C'è una vittoria della vita che arriva da molto lontano, da Atene, e che si è realizzata nelle sale operatorie delle nostre Molinette a Torino. È la storia di un trapianto eccezionale che ha sfidato il tempo e lo spazio.
Un cuore ha percorso 1600 chilometri ed è stato impiantato dopo otto ore senza mai smettere di battere: un record che apre nuove speranze per la trapiantologia.
Normalmente, un organo deve essere impiantato entro quattro ore. Ma in questo caso, la distanza e il tempo sono stati superati grazie a una tecnologia all'avanguardia: la macchina di perfusione OCS Heart, Transmedics, donata dalla Fondazione La Stampa Specchio dei tempi.
Il macchinario ha permesso al cuore, prelevato da un'équipe delle Molinette, di restare perfuso, caldo e battente per l'intero viaggio aereo.
All'arrivo a Torino, il cuore è stato impiantato in un paziente di 65 anni in attesa, mantenendo il battito e la perfusione per tutto il processo chirurgico. L'intervento, eseguito dai luminari della Cardiochirurgia torinese, è stato un trionfo.
«La bravura dei nostri professionisti ha reso possibile questo intervento che apre una nuova frontiera nei trapianti di cuore.

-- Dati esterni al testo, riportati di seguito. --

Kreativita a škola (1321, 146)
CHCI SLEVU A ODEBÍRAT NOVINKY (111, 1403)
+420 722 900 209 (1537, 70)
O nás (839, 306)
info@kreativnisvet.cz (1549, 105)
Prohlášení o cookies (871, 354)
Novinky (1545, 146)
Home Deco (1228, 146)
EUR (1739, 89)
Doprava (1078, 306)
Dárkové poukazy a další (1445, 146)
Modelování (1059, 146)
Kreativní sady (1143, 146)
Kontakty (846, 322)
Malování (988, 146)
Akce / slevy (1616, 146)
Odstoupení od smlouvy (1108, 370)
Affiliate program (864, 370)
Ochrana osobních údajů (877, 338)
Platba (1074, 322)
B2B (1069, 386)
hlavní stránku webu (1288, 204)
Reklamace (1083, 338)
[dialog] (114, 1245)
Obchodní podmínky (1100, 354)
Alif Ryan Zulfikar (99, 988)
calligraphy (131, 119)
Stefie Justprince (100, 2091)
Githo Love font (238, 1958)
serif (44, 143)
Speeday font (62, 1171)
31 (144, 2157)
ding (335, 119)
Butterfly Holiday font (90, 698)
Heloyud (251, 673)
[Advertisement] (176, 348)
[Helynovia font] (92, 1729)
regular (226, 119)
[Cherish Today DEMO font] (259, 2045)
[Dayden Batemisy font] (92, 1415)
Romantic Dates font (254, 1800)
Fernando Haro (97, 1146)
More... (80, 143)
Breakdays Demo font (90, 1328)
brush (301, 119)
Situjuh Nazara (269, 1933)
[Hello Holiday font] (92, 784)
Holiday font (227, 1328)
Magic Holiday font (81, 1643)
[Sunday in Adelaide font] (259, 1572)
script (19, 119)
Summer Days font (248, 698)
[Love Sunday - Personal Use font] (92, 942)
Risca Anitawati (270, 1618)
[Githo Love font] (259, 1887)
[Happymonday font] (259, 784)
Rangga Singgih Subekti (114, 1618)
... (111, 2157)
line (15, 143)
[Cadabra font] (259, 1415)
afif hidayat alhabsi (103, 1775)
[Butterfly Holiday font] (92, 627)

Una storia a lieto fine che ancora una volta diventa esempio delle eccellenze della nostra Città della Salute e della Scienza a livello europeo e del valore dei nostri operatori», dichiara Livio Tranchida, direttore generale Città della Salute.
Il successo non celebra solo l'eccellenza medica dei nostri professionisti, ma anche il valore inestimabile del supporto della comunità.
Specchio dei tempi è orgogliosa di aver messo in campo, grazie al sostegno dei suoi sostenitori, uno strumento che ha permesso di scrivere una pagina storica nella medicina, salvando una vita e aprendo nuove frontiere per il futuro dei trapianti.
Dietro la scienza che vince, c'è il cuore grande di chi dona.